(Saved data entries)
──────

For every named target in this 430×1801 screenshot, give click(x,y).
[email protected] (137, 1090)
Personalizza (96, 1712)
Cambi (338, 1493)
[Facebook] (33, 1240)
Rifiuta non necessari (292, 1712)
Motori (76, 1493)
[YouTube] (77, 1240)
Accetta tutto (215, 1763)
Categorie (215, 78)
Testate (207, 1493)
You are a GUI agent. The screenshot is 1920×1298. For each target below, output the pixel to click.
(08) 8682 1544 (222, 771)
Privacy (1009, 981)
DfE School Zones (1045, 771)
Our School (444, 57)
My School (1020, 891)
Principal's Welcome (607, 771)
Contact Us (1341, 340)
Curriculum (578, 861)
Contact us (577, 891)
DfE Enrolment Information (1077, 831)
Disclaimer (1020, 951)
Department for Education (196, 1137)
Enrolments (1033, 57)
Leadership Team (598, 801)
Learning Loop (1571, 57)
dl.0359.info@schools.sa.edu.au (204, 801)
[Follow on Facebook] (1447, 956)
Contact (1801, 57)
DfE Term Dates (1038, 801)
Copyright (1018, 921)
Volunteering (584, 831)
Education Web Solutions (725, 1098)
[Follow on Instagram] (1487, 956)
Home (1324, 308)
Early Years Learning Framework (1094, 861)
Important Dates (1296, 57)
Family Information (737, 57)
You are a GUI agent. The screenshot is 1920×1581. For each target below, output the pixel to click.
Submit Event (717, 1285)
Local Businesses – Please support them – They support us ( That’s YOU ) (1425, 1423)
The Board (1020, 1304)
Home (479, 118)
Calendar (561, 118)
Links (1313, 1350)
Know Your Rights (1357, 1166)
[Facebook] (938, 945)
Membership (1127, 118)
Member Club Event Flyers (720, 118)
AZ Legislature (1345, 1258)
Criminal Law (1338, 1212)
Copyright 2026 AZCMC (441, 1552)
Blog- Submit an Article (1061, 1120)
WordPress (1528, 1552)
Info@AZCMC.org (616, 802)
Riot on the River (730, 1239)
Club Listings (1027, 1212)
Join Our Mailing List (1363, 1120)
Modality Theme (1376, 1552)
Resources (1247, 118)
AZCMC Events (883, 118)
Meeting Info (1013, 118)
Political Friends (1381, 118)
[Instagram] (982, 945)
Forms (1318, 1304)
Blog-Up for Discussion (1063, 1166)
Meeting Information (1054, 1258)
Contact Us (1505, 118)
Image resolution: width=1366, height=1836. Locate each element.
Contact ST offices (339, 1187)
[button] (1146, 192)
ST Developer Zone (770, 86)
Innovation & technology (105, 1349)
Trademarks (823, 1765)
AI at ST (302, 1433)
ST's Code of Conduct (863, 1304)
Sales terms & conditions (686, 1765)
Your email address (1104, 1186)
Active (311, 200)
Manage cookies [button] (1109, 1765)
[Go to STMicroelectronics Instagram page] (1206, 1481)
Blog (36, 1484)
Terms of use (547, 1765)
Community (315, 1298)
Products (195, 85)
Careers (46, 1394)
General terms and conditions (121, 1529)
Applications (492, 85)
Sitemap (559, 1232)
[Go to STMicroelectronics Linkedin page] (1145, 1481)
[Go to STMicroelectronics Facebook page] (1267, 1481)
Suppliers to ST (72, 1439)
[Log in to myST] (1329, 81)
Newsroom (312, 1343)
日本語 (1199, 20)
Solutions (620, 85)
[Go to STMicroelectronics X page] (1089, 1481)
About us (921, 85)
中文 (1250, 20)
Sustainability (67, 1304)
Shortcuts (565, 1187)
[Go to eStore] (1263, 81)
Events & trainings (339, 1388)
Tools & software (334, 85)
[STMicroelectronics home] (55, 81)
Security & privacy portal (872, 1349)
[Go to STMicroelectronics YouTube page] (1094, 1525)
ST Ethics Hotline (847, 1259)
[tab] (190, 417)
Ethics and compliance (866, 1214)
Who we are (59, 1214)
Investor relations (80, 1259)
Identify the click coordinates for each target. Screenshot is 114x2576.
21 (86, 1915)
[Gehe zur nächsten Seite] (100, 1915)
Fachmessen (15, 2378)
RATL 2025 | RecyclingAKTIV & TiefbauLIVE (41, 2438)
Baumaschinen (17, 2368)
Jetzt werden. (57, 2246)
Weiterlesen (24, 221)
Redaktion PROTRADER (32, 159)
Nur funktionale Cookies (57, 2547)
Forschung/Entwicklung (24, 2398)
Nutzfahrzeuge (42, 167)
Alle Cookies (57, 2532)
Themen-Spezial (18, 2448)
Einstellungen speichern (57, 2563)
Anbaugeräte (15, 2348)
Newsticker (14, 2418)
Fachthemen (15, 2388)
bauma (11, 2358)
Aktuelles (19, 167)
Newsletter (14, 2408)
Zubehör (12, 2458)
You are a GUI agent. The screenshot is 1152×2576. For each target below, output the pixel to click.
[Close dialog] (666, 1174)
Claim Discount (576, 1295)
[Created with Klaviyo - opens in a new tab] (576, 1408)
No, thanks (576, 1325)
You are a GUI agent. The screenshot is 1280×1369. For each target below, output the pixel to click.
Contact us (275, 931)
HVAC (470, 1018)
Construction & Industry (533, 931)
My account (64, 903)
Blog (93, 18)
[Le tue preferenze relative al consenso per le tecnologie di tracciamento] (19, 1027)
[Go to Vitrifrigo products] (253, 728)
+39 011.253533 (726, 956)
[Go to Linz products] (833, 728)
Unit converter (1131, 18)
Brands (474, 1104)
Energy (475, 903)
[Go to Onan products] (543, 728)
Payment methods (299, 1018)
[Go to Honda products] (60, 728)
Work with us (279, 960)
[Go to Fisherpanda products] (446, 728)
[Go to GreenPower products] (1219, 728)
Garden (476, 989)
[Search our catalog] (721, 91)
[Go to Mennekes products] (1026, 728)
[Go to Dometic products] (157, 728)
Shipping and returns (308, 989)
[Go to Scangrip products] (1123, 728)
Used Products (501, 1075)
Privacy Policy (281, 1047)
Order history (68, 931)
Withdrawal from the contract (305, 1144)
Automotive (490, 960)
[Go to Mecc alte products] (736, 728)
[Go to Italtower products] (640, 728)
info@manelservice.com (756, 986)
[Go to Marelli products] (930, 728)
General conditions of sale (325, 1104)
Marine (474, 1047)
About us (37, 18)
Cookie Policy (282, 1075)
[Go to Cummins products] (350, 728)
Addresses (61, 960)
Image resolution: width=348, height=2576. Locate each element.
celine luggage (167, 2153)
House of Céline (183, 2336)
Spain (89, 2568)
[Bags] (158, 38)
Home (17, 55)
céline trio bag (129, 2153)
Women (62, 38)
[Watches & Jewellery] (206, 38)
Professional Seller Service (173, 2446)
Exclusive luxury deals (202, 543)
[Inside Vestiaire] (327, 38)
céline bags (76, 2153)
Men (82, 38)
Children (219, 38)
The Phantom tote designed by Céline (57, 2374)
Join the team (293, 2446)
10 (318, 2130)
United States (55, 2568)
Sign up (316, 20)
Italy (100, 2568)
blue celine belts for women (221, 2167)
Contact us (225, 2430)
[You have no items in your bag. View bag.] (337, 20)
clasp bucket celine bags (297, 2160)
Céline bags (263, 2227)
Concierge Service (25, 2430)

──────

TASK OBJECTIVE
Print the entries again so that each one matches exactly.

EXERCISE SOLUTION
For every named target in this 430×1801 screenshot, give click(x,y).
[email protected] (137, 1090)
Personalizza (96, 1712)
Cambi (338, 1493)
[Facebook] (33, 1240)
Rifiuta non necessari (292, 1712)
Motori (76, 1493)
[YouTube] (77, 1240)
Accetta tutto (215, 1763)
Categorie (215, 78)
Testate (207, 1493)
You are a GUI agent. The screenshot is 1920×1298. For each target below, output the pixel to click.
(08) 8682 1544 (222, 771)
Privacy (1009, 981)
DfE School Zones (1045, 771)
Our School (444, 57)
My School (1020, 891)
Principal's Welcome (607, 771)
Contact Us (1341, 340)
Curriculum (578, 861)
Contact us (577, 891)
DfE Enrolment Information (1077, 831)
Disclaimer (1020, 951)
Department for Education (196, 1137)
Enrolments (1033, 57)
Leadership Team (598, 801)
Learning Loop (1571, 57)
dl.0359.info@schools.sa.edu.au (204, 801)
[Follow on Facebook] (1447, 956)
Contact (1801, 57)
DfE Term Dates (1038, 801)
Copyright (1018, 921)
Volunteering (584, 831)
Education Web Solutions (725, 1098)
[Follow on Instagram] (1487, 956)
Home (1324, 308)
Early Years Learning Framework (1094, 861)
Important Dates (1296, 57)
Family Information (737, 57)
You are a GUI agent. The screenshot is 1920×1581. For each target below, output the pixel to click.
Submit Event (717, 1285)
Local Businesses – Please support them – They support us ( That’s YOU ) (1425, 1423)
The Board (1020, 1304)
Home (479, 118)
Calendar (561, 118)
Links (1313, 1350)
Know Your Rights (1357, 1166)
[Facebook] (938, 945)
Membership (1127, 118)
Member Club Event Flyers (720, 118)
AZ Legislature (1345, 1258)
Criminal Law (1338, 1212)
Copyright 2026 AZCMC (441, 1552)
Blog- Submit an Article (1061, 1120)
WordPress (1528, 1552)
Info@AZCMC.org (616, 802)
Riot on the River (730, 1239)
Club Listings (1027, 1212)
Join Our Mailing List (1363, 1120)
Modality Theme (1376, 1552)
Resources (1247, 118)
AZCMC Events (883, 118)
Meeting Info (1013, 118)
Political Friends (1381, 118)
[Instagram] (982, 945)
Forms (1318, 1304)
Blog-Up for Discussion (1063, 1166)
Meeting Information (1054, 1258)
Contact Us (1505, 118)
Image resolution: width=1366, height=1836. Locate each element.
Contact ST offices (339, 1187)
[button] (1146, 192)
ST Developer Zone (770, 86)
Innovation & technology (105, 1349)
Trademarks (823, 1765)
AI at ST (302, 1433)
ST's Code of Conduct (863, 1304)
Sales terms & conditions (686, 1765)
Your email address (1104, 1186)
Active (311, 200)
Manage cookies [button] (1109, 1765)
[Go to STMicroelectronics Instagram page] (1206, 1481)
Blog (36, 1484)
Terms of use (547, 1765)
Community (315, 1298)
Products (195, 85)
Careers (46, 1394)
General terms and conditions (121, 1529)
Applications (492, 85)
Sitemap (559, 1232)
[Go to STMicroelectronics Linkedin page] (1145, 1481)
[Go to STMicroelectronics Facebook page] (1267, 1481)
Suppliers to ST (72, 1439)
[Log in to myST] (1329, 81)
Newsroom (312, 1343)
日本語 (1199, 20)
Solutions (620, 85)
[Go to STMicroelectronics X page] (1089, 1481)
About us (921, 85)
中文 (1250, 20)
Sustainability (67, 1304)
Shortcuts (565, 1187)
[Go to eStore] (1263, 81)
Events & trainings (339, 1388)
Tools & software (334, 85)
[STMicroelectronics home] (55, 81)
Security & privacy portal (872, 1349)
[Go to STMicroelectronics YouTube page] (1094, 1525)
ST Ethics Hotline (847, 1259)
[tab] (190, 417)
Ethics and compliance (866, 1214)
Who we are (59, 1214)
Investor relations (80, 1259)
Identify the click coordinates for each target. Screenshot is 114x2576.
21 (86, 1915)
[Gehe zur nächsten Seite] (100, 1915)
Fachmessen (15, 2378)
RATL 2025 | RecyclingAKTIV & TiefbauLIVE (41, 2438)
Baumaschinen (17, 2368)
Jetzt werden. (57, 2246)
Weiterlesen (24, 221)
Redaktion PROTRADER (32, 159)
Nur funktionale Cookies (57, 2547)
Forschung/Entwicklung (24, 2398)
Nutzfahrzeuge (42, 167)
Alle Cookies (57, 2532)
Themen-Spezial (18, 2448)
Einstellungen speichern (57, 2563)
Anbaugeräte (15, 2348)
Newsticker (14, 2418)
Fachthemen (15, 2388)
bauma (11, 2358)
Aktuelles (19, 167)
Newsletter (14, 2408)
Zubehör (12, 2458)
You are a GUI agent. The screenshot is 1152×2576. For each target below, output the pixel to click.
[Close dialog] (666, 1174)
Claim Discount (576, 1295)
[Created with Klaviyo - opens in a new tab] (576, 1408)
No, thanks (576, 1325)
You are a GUI agent. The screenshot is 1280×1369. For each target below, output the pixel to click.
Contact us (275, 931)
HVAC (470, 1018)
Construction & Industry (533, 931)
My account (64, 903)
Blog (93, 18)
[Le tue preferenze relative al consenso per le tecnologie di tracciamento] (19, 1027)
[Go to Vitrifrigo products] (253, 728)
+39 011.253533 (726, 956)
[Go to Linz products] (833, 728)
Unit converter (1131, 18)
Brands (474, 1104)
Energy (475, 903)
[Go to Onan products] (543, 728)
Payment methods (299, 1018)
[Go to Honda products] (60, 728)
Work with us (279, 960)
[Go to Fisherpanda products] (446, 728)
[Go to GreenPower products] (1219, 728)
Garden (476, 989)
[Search our catalog] (721, 91)
[Go to Mennekes products] (1026, 728)
[Go to Dometic products] (157, 728)
Shipping and returns (308, 989)
[Go to Scangrip products] (1123, 728)
Used Products (501, 1075)
Privacy Policy (281, 1047)
Order history (68, 931)
Withdrawal from the contract (305, 1144)
Automotive (490, 960)
[Go to Mecc alte products] (736, 728)
[Go to Italtower products] (640, 728)
info@manelservice.com (756, 986)
[Go to Marelli products] (930, 728)
General conditions of sale (325, 1104)
Marine (474, 1047)
About us (37, 18)
Cookie Policy (282, 1075)
[Go to Cummins products] (350, 728)
Addresses (61, 960)
Image resolution: width=348, height=2576. Locate each element.
celine luggage (167, 2153)
House of Céline (183, 2336)
Spain (89, 2568)
[Bags] (158, 38)
Home (17, 55)
céline trio bag (129, 2153)
Women (62, 38)
[Watches & Jewellery] (206, 38)
Professional Seller Service (173, 2446)
Exclusive luxury deals (202, 543)
[Inside Vestiaire] (327, 38)
céline bags (76, 2153)
Men (82, 38)
Children (219, 38)
The Phantom tote designed by Céline (57, 2374)
Join the team (293, 2446)
10 (318, 2130)
United States (55, 2568)
Sign up (316, 20)
Italy (100, 2568)
blue celine belts for women (221, 2167)
Contact us (225, 2430)
[You have no items in your bag. View bag.] (337, 20)
clasp bucket celine bags (297, 2160)
Céline bags (263, 2227)
Concierge Service (25, 2430)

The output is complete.